Work order:
Locate every line in the data below that contains the word "should" and copy each such line in full.

Exercise input:
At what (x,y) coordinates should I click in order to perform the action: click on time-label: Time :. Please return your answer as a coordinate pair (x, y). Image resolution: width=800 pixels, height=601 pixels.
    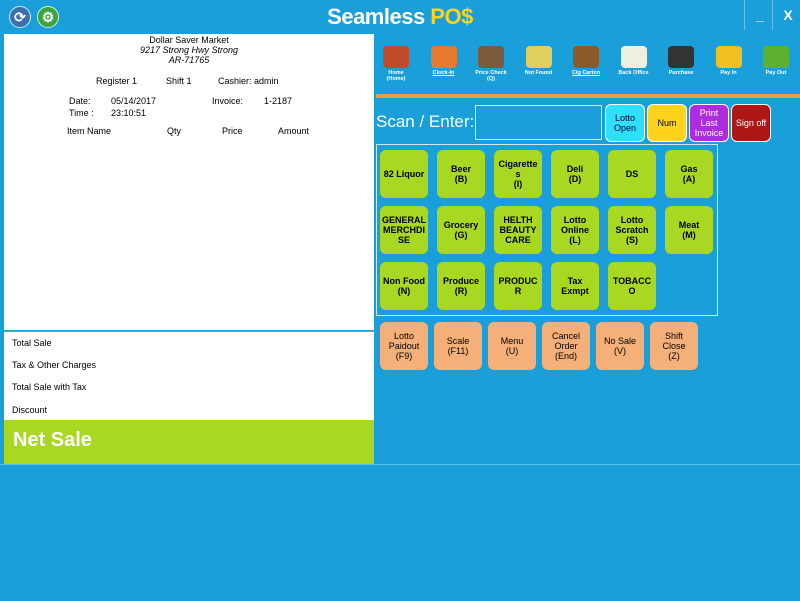
    Looking at the image, I should click on (82, 113).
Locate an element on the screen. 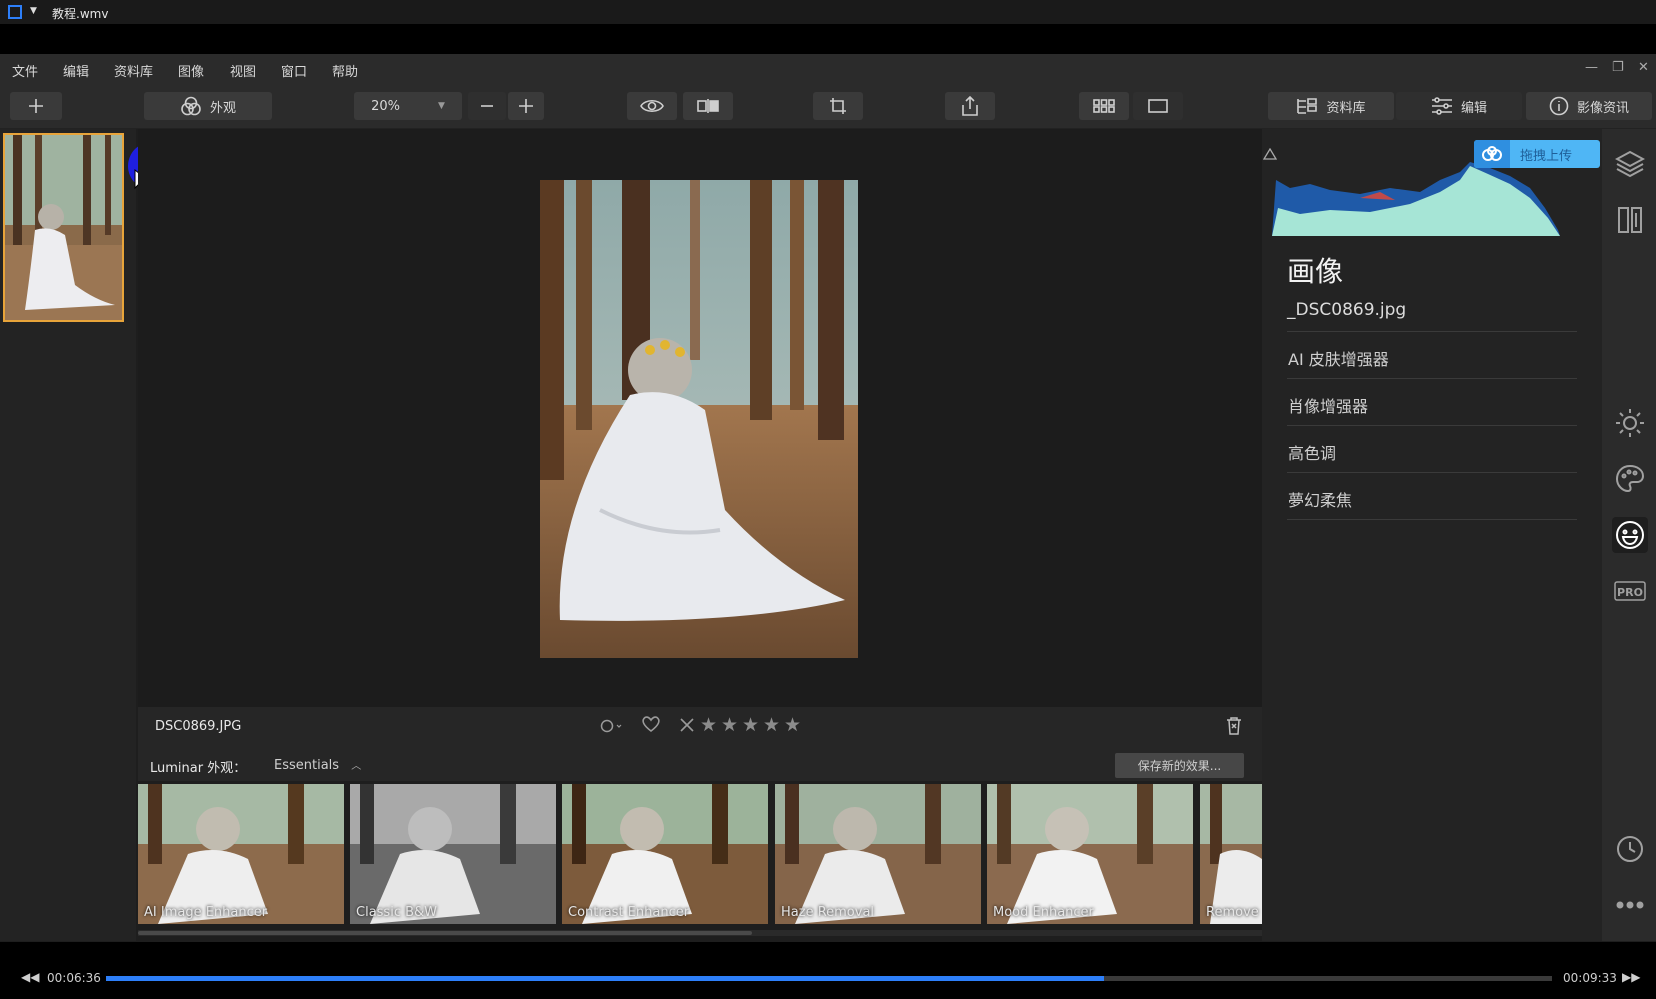  rewind-icon: ◀◀ is located at coordinates (30, 977).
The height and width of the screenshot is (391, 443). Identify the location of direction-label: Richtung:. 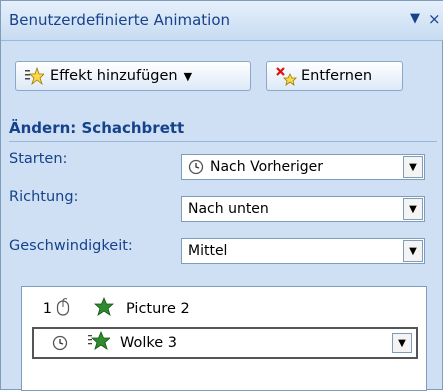
(44, 197).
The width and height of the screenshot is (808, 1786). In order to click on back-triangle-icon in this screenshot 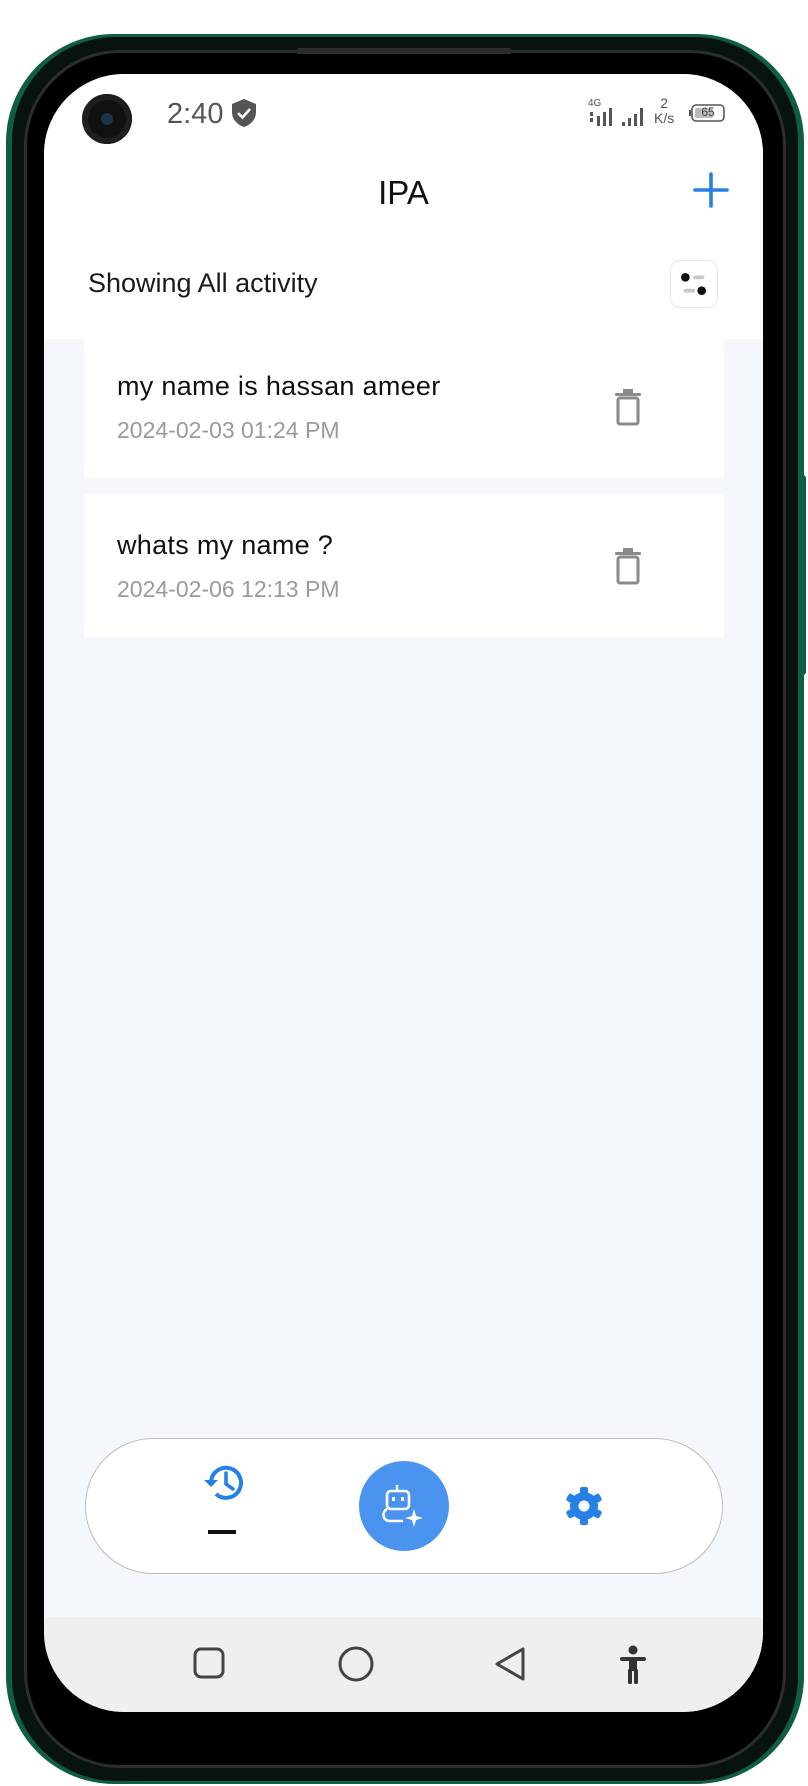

Exercise response:
At what (x,y) coordinates should I click in order to perform the action: click on time-label: Time :. Please return your answer as a coordinate pair (x, y). Image resolution: width=800 pixels, height=601 pixels.
    Looking at the image, I should click on (82, 113).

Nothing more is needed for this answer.